The current plan is seven pages long and includes a collection of ideas that were discussed among the 25 stakeholders at one meeting in May. The ideas are divided into five main areas: items to be studied further, items that require training from the Department of Education, items that require resources, items that may require legislation, and items that may require changes in the current “child-serving system.”

The ideas range from guidance for school staff on supporting foster youth to continuing to support data-sharing between Indiana state departments to looking at models in other states for serving students in foster care.

“Improving connections for collaboration with local mental health services to support student needs should be explored and guidance provided for implementation,” one bullet point reads.

“There is a need to identify and advocate for additional funding to support foster youth,” another says.



Indiana’s Foster Care Remediation Plan (Text)

What the plan does not say is exactly when a finalized remediation plan, with actionable items, is going to be completed. Instead, the group of stakeholders will continue meeting every other month to work on it, the plan said.

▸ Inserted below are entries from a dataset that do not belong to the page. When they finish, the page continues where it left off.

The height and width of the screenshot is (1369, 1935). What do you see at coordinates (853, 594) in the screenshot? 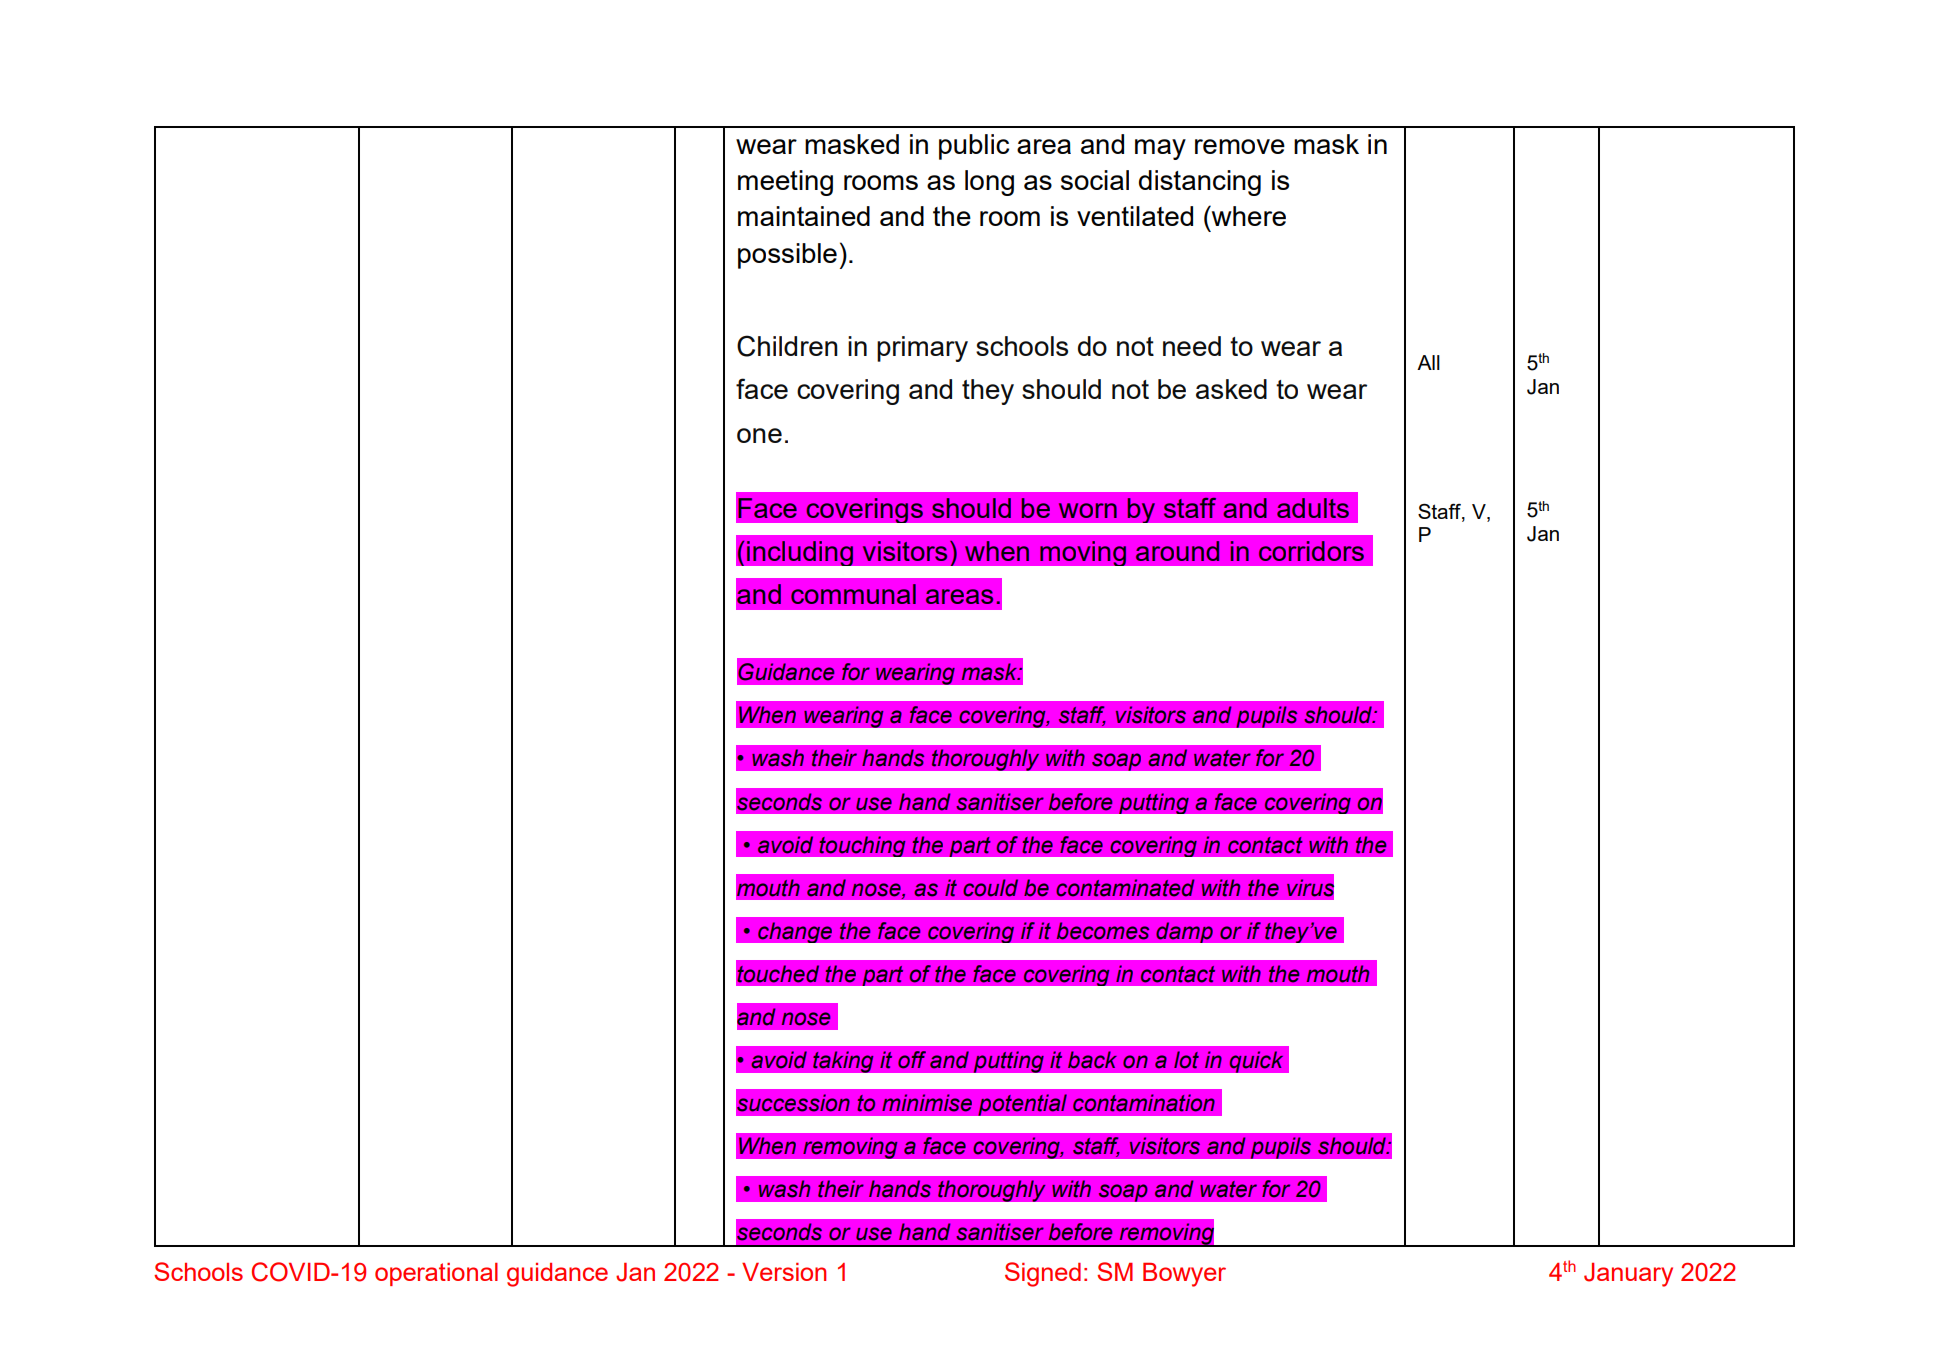
I see `communal` at bounding box center [853, 594].
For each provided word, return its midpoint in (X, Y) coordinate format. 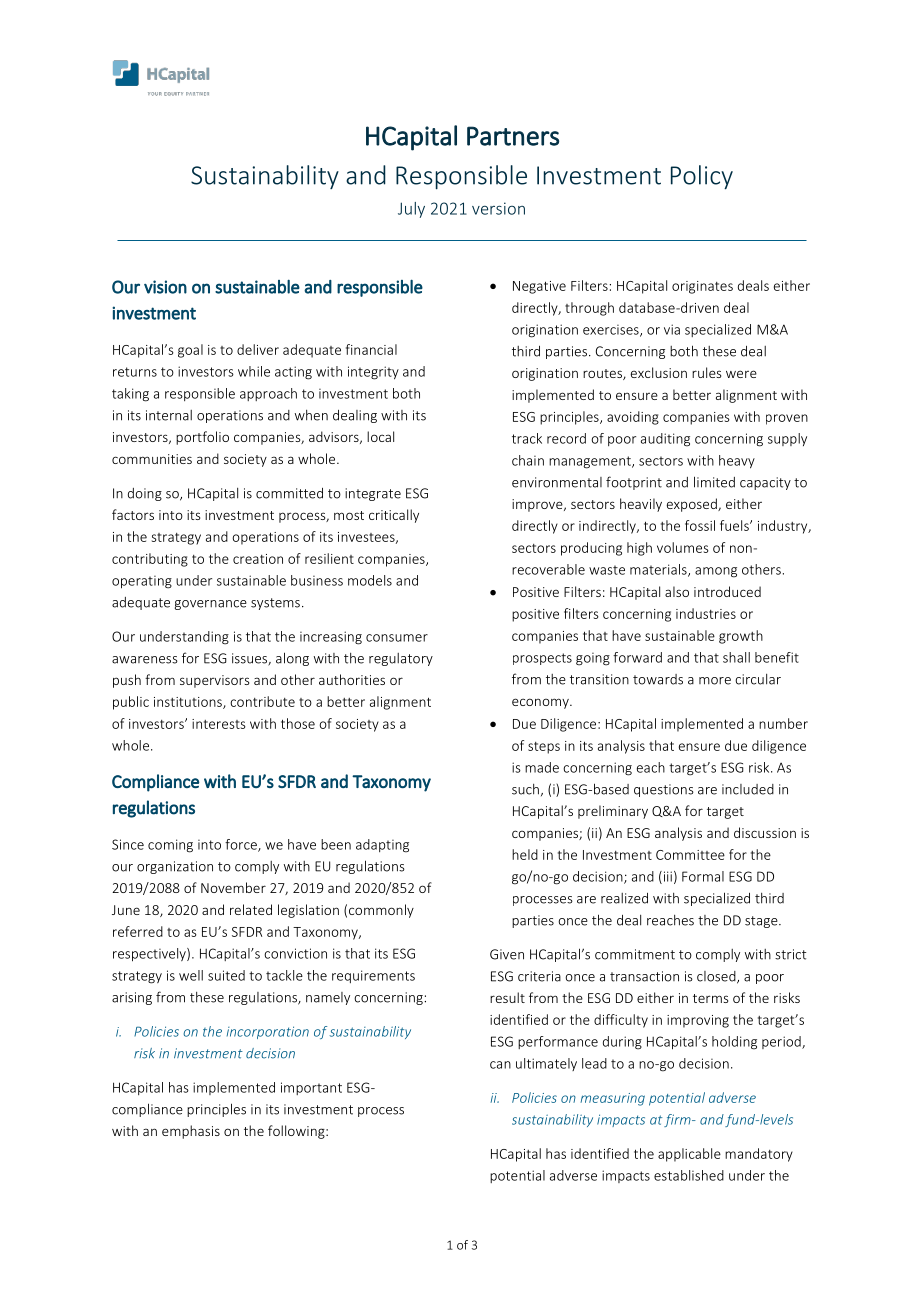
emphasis (191, 1132)
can (500, 1065)
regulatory (401, 659)
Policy (702, 177)
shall (736, 657)
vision (165, 287)
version (498, 208)
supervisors (214, 681)
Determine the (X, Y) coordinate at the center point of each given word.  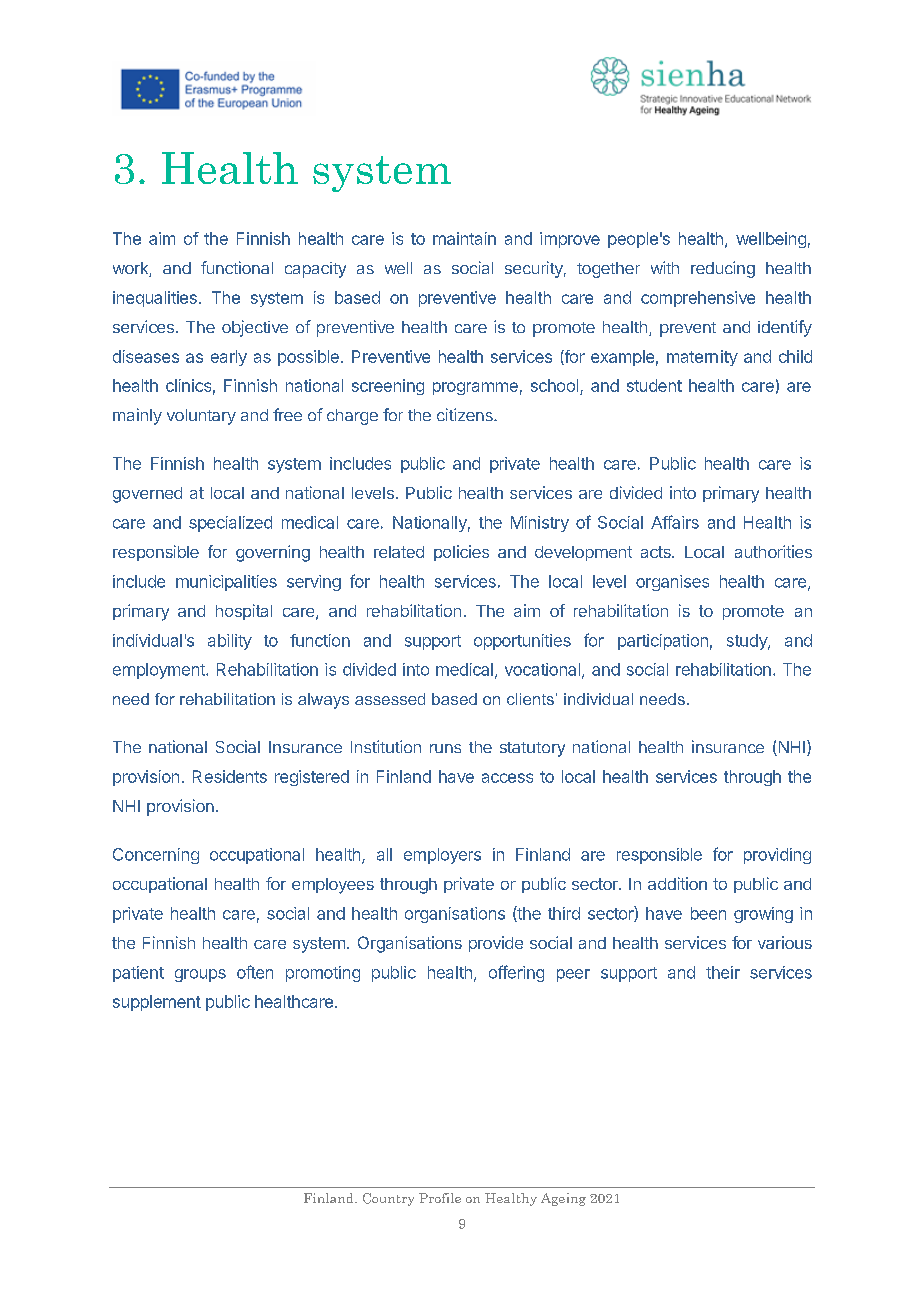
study (748, 642)
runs (445, 748)
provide (496, 944)
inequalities (155, 299)
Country (388, 1199)
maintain (464, 238)
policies (461, 553)
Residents (230, 776)
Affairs (675, 522)
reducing (723, 269)
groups (200, 975)
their (723, 972)
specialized (230, 524)
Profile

Kent told the board members that he’d hoped to see action items and a timeline for when the final report would be completed. He added that he did not think meeting once every other month would be sufficient to create a meaningful plan for foster youth.

Miller, who had previously served as a state senator, said he understood how the new law was another task without resources that the Department of Education was expected to take on when it was already spread thin.

Baker, the department spokesman, said they expect a full remediation plan in place by the second quarter of 2020.

Cundiff, the foster care parent who is also a member of the stakeholder group and is the founder and CEO of Indiana Foster and Adoptive Parents Resources and Advocacy, said she doesn’t have a problem with the delay, pointing out that the education department have had this new data set for only a few months.

“It’s a good first starting point — we didn’t have anything before this,” she said. “There’s going to have to be more added to it as we go.”

After Indiana released the April report, questions arose about the accuracy of the data. The state said that 9,000 students were in foster care; however, other state and federal data sets estimated that as many as 32,000 children were in the system. Eliminating the children who would be too young to be students still left thousands unaccounted for.

Advocates like Kent thought the state was underestimating how many students were in the foster care system by nearly half.

Board members asked the Department of Education at the July 10 meeting if they had any updates as to why the numbers were so different. John Keller, chief technology officer at the Indiana Department of Education, explained that the state uses data from two different sources. One is from schools, which report to the department how many students are in foster care at any point in the year. The other is from the Department of Child Services, which also reports how many students were in foster care but isn’t able to easily match them to a specific student identifier that would connect those children to their academic outcomes.

The Department of Education had to create a matching system between its records and those of the Department of Child Services.

“What I have confidence about there is that we used all available means to derive that number,” Keller said, but he added, “I would make no representation that 9,076 is all of the foster care students being served in Indiana schools.”

If the Department of Education continues to come up with discrepancies, Keller said, it may use some sampling methods to see if there are students in certain geographical regions of the state who aren’t being reported.

Meanwhile, the state of Indiana and its Department of Child Services is being accused of negligence in its oversight of foster youth in a federal class action lawsuit filed at the end of June. Nine children in foster care said the government put them at risk of abuse or neglect when they were placed with foster parents or reunited with their biological families.